Well I reconstructed the certificate that were sent back and forth and there not self signed... But is there anything wrong with them? so my new question would be how do you check if a certificate is good or bad?

https://drive.google.com/open?id=0B0whF2PJIIWcSVg4MEJrc3liM1U https://drive.google.com/open?id=0B0whF2PJIIWcN2R0RHBYT2FGRm8

xtextedx
  • 1
  • 1
  • My first thought was that there must be a firewall between you and netflix, that breaks up the HTTPS encryption by providing it's own certificate before forwarding the requests to the actual server, in the process inspecting the packages for malicious code. The fact that one of the certs you provide is from symantec reinforces the suspicion. – Gerald Schneider Mar 30 '17 at 07:00
  • @GeraldSchneider Well, he _did_ mention the Sonicwall _by name_... – Michael Hampton Mar 30 '17 at 07:08
  • @MichaelHampton He also mentioned that he worked with one of Sonicwalls support tech. That's why I ruled that one out, expecting a second firewall behind it. – Gerald Schneider Mar 30 '17 at 07:11
  • We only have 1 firewall that is the sonicwall... I dumped the packets to pcap and then reconstructed the certs with network miner. As far as I know sonicwall does not do any man in the middle with certs itself to inspect packets. I talked to Netflix and they use Symantec certs .... – xtextedx Mar 30 '17 at 08:59
  • I just don't know why the sonicwall doesn't like these... The tech guys never actually tell you whether its a false positive or not... Which is the question is there any sites that can check a cert like you would check for valid HTML... Is it on a revocation list does the common name match or whatever checks are needed to see that a cert is trusted? – xtextedx Mar 30 '17 at 09:06
  • ssllabs.com is the site you want. – Jenny D Apr 03 '17 at 08:45

1 Answers1

0

so my new question would be how do you check if a certificate is good or bad?

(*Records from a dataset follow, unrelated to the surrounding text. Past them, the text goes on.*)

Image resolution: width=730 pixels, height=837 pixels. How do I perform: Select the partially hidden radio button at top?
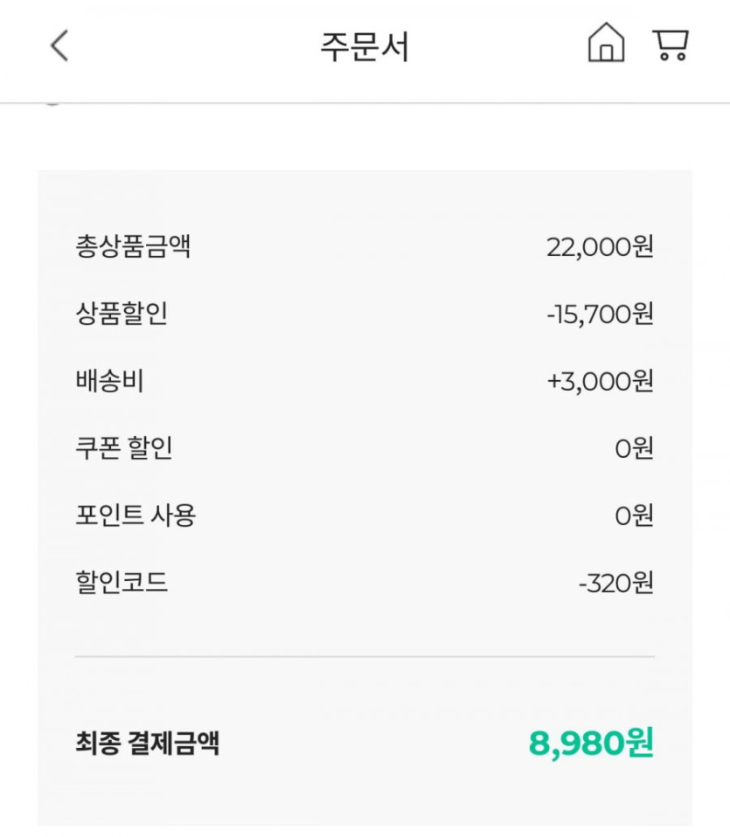point(52,103)
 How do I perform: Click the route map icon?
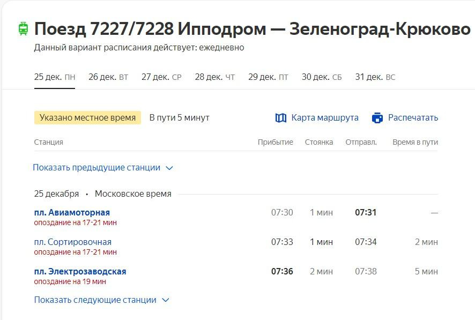[x=281, y=118]
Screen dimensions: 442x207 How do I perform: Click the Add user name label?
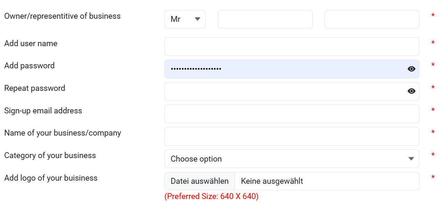pyautogui.click(x=31, y=43)
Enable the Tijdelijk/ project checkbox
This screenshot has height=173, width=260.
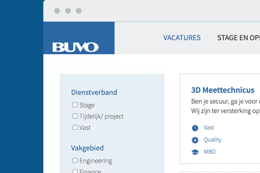75,116
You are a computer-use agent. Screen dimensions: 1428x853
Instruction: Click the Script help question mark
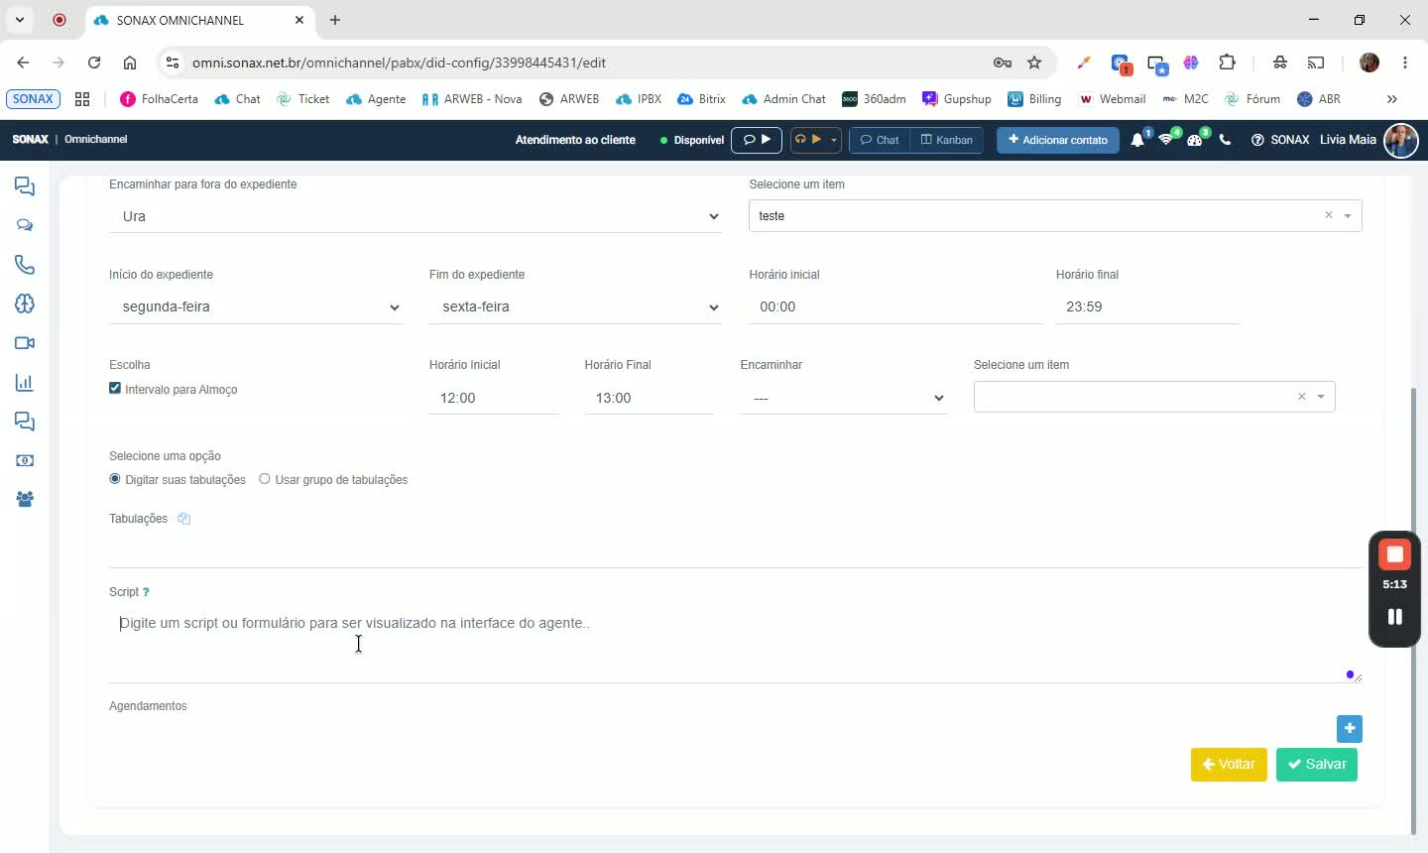146,592
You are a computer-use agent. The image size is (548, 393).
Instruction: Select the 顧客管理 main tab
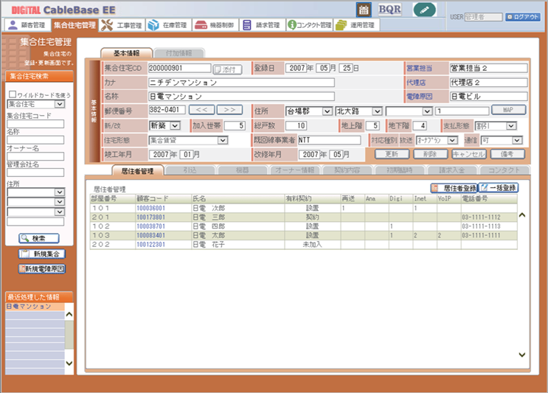click(27, 25)
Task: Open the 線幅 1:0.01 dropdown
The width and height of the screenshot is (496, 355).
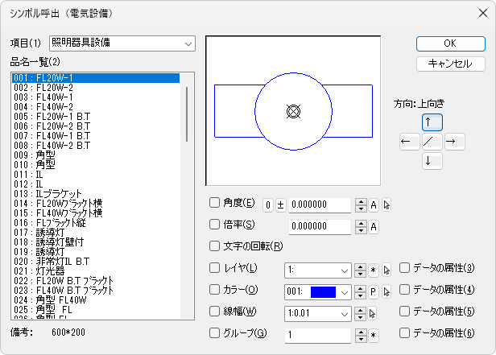Action: tap(318, 312)
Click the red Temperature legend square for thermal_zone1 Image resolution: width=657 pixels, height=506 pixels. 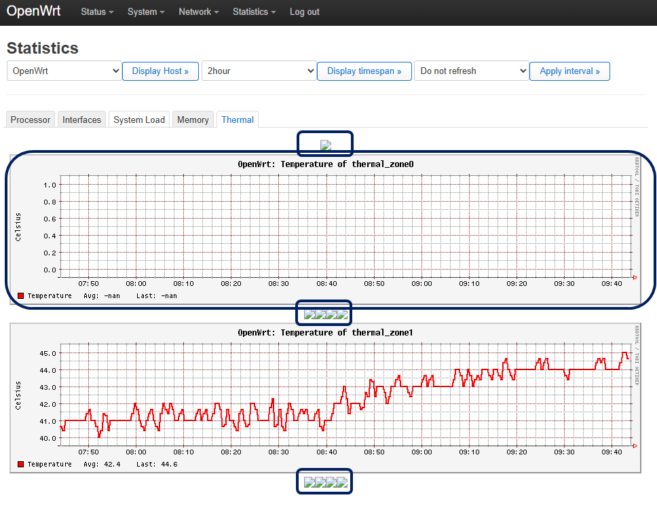(21, 465)
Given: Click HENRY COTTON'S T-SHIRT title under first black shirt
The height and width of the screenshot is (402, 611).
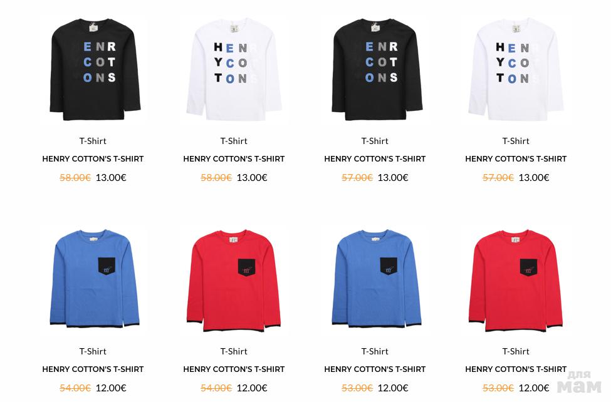Looking at the screenshot, I should 93,159.
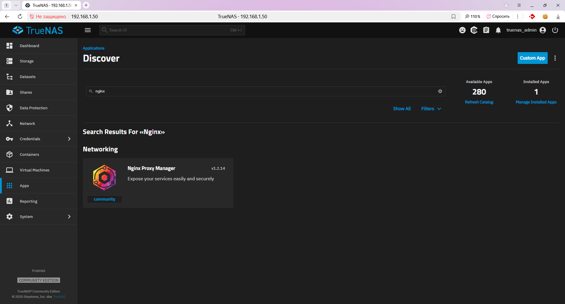This screenshot has height=304, width=565.
Task: Expand the System submenu chevron
Action: [x=69, y=217]
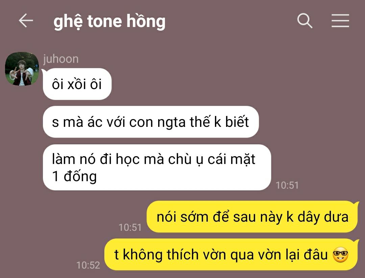Tap the 't không thích vờn qua' message
The width and height of the screenshot is (365, 278).
point(232,254)

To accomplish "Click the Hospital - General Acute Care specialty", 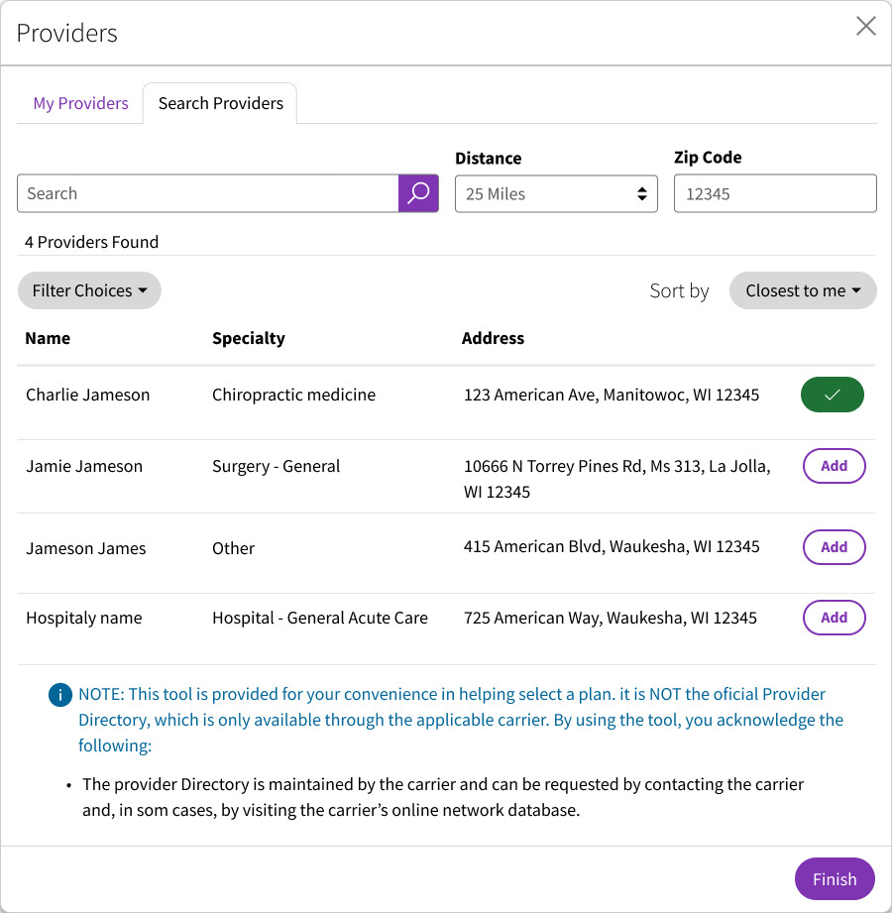I will pyautogui.click(x=319, y=618).
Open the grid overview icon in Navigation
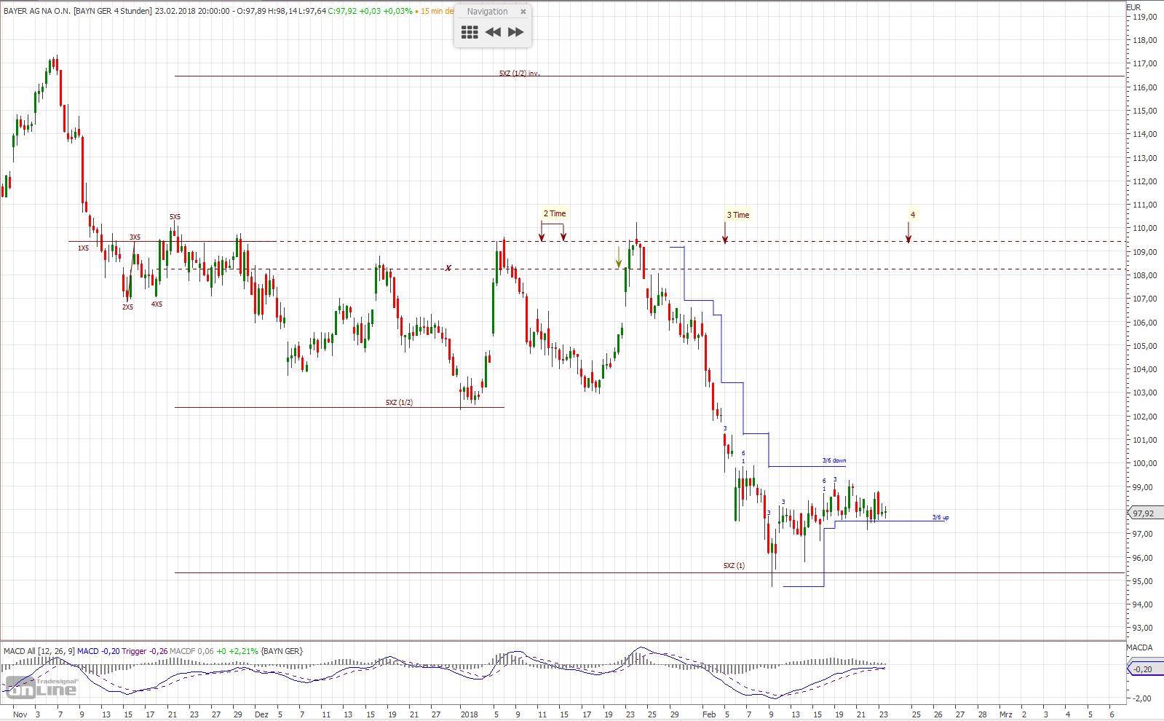Image resolution: width=1164 pixels, height=721 pixels. coord(470,32)
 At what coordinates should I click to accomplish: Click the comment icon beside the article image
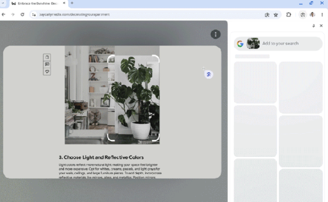click(47, 64)
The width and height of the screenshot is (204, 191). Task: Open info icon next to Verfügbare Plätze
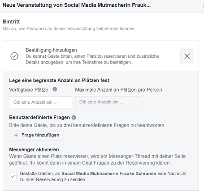[55, 89]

I would check with openssl s_client:

$ openssl s_client -connect netflix.com:443 < /dev/null
CONNECTED(00000003)
depth=2 C = US, O = "VeriSign, Inc.", OU = VeriSign Trust Network, OU = "(c) 1999 VeriSign, Inc. - For authorized use only", CN = VeriSign Class 3 Public Primary Certification Authority - G3
verify return:1
depth=1 C = US, O = Symantec Corporation, OU = Symantec Trust Network, CN = Symantec Class 3 Secure Server CA - G4
verify return:1
depth=0 C = US, ST = California, L = los gatos, O = "Netflix, Inc.", OU = Operations, CN = www.netflix.com
verify return:1
---
Certificate chain
 0 s:/C=US/ST=California/L=los gatos/O=Netflix, Inc./OU=Operations/CN=www.netflix.com
   i:/C=US/O=Symantec Corporation/OU=Symantec Trust Network/CN=Symantec Class 3 Secure Server CA - G4
 1 s:/C=US/O=Symantec Corporation/OU=Symantec Trust Network/CN=Symantec Class 3 Secure Server CA - G4
   i:/C=US/O=VeriSign, Inc./OU=VeriSign Trust Network/OU=(c) 1999 VeriSign, Inc. - For authorized use only/CN=VeriSign Class 3 Public Primary Certification Authority - G3

Which basically says that from openssl's perspective (and assuming you have the 'typical' set of ca certificates, i.e. those pulled in by your OSes version of ca-certificates-mozilla), the Netflix cert is valid.

However, do note that Symantec is present in the trust chain, and there is currently some discussion about the validity of their certificates.

So in this case, whether the certificate is good or bad also depends on which CAs you currently consider trustworthy.

iwaseatenbyagrue
  • 3,588
  • 12
  • 22